Combining a bunch of studies into a meta-analysis can help investigate all sorts of potential problems in collecting and interpreting data.

For the same reason that they’re more prone to error, small studies are less able to get a statistically significant result. There are a variety of ways to calculate significance, but generally, they depend on some concept of statistical power. This is just a mathematical way to express the effect of the sample size. A study with lots of participants has high statistical power, while a small study has low statistical power.

This helps prevent false positives — finding a relationship when there really isn’t one — but it also can cause false negatives — finding no result when there really is one — especially if the overall effect is small. A small study might have evidence of a relationship between two things, but because there were so few participants, the effect wasn’t statistically significant. By combining data from multiple studies, a meta-analysis has high statistical power, so it can bring out effects like this.

The larger sample size in a meta-analysis also makes for a more diverse sample, meaning it’s a better representation of a whole population. In a single study, all the participants might share some characteristics, like geographic area, language, education level, or political opinions, for instance. Any of those factors could influence how they respond to the study.

By combining many studies, a meta-analysis reduces the chance that variables like these impact the data. This means that the conclusions of a meta-analysis are more generalizable: we can say with more certainty that they’re true for all people in a population.

Meta-analyses can also check for biases within studies. If the distribution of study results is skewed, which means there are a lot more studies finding positive effect than negative ones, it’s possible that something called publication bias is involved. Publication bias is the phenomenon where studies that find a negative effect or fail to find an effect at all — basically, that don’t support the anticipated result — are less likely to be published.

Let’s return to our coin-flipping example. If only the experiments where more heads than tails were flipped were recorded, you would conclude that heads are flipped more often than tails — when in fact both were equally likely, and the data was being manipulated.
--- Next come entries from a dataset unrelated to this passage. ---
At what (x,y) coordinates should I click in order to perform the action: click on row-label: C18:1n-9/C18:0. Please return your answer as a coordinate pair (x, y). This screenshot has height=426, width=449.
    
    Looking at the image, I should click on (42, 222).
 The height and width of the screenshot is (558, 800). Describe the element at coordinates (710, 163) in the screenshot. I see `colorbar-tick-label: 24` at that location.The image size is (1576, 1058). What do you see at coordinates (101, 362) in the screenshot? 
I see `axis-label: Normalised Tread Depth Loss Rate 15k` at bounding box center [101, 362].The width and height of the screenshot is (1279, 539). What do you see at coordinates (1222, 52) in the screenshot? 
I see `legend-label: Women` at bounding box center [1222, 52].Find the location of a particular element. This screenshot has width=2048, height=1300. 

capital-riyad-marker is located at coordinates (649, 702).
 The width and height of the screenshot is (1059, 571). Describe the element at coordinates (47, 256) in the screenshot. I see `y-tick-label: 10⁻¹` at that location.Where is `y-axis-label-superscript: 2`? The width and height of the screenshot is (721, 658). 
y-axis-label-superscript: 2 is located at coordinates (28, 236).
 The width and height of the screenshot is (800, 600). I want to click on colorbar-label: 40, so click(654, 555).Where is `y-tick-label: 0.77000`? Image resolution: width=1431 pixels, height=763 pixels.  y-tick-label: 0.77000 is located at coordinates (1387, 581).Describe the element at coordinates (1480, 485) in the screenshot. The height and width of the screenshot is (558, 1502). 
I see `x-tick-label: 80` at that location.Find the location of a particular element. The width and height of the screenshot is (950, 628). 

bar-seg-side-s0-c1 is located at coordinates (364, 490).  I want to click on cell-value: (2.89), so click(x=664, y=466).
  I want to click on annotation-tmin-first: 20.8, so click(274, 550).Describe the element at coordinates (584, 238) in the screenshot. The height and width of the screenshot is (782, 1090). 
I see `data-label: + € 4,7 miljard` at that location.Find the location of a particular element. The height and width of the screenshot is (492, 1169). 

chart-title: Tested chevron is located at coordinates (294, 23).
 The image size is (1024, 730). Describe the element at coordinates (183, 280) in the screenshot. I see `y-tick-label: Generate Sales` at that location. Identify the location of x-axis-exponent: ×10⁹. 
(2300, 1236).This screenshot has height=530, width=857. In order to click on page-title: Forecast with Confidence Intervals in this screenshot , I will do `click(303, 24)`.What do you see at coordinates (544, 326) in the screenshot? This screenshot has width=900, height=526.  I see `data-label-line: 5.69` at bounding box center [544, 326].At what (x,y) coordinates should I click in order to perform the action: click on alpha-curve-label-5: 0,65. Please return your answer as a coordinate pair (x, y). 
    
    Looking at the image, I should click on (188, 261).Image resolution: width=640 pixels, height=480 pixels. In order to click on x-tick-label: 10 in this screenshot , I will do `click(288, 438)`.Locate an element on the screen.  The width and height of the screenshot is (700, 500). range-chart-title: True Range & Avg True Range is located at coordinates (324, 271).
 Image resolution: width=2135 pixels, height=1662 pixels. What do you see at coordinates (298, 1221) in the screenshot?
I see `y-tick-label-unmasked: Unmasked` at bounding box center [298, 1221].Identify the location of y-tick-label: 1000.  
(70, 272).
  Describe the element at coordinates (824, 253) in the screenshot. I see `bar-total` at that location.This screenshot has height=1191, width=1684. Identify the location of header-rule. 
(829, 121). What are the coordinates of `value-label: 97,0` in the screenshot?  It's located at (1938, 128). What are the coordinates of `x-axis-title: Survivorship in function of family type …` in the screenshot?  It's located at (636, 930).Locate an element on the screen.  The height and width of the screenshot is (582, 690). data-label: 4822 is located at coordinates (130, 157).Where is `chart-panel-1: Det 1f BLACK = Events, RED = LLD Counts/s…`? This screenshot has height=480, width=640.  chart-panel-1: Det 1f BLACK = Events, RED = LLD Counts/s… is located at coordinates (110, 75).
A graph called a funnel plot in a meta-analysis can help detect publication bias.

If many studies report just barely significant results, another type of mischief, called p hacking, might be at play. Because of how most statistics work, the more comparisons you test on a set of data, the more likely you are to find something that’s statistically significant but not actually true. In some instances, researchers will collect a ton of data and just run different tests until they find some result — never mind if it’s really accurate or not. By plotting the distribution of different p values in a p curve, a meta-analysis can look for this problem.

Image Credit: MetaLab

Our Meta-Analysis

In the Language Learning Lab, we’re working right now on a meta-analysis on the effect of working memory maintenance on long term memory. The question is this: if you hold something — a number, a word, a picture — in your head for a short period of time, will that help you remember it later?

This is an issue that’s been debated for a long time in the psychology community. There have been many studies finding that the two things are totally unrelated, that there’s no relationship, but many others that found the opposite. By conducting a meta-analysis, we hope to discover why this conflict exists and — hopefully — what the real answer might be.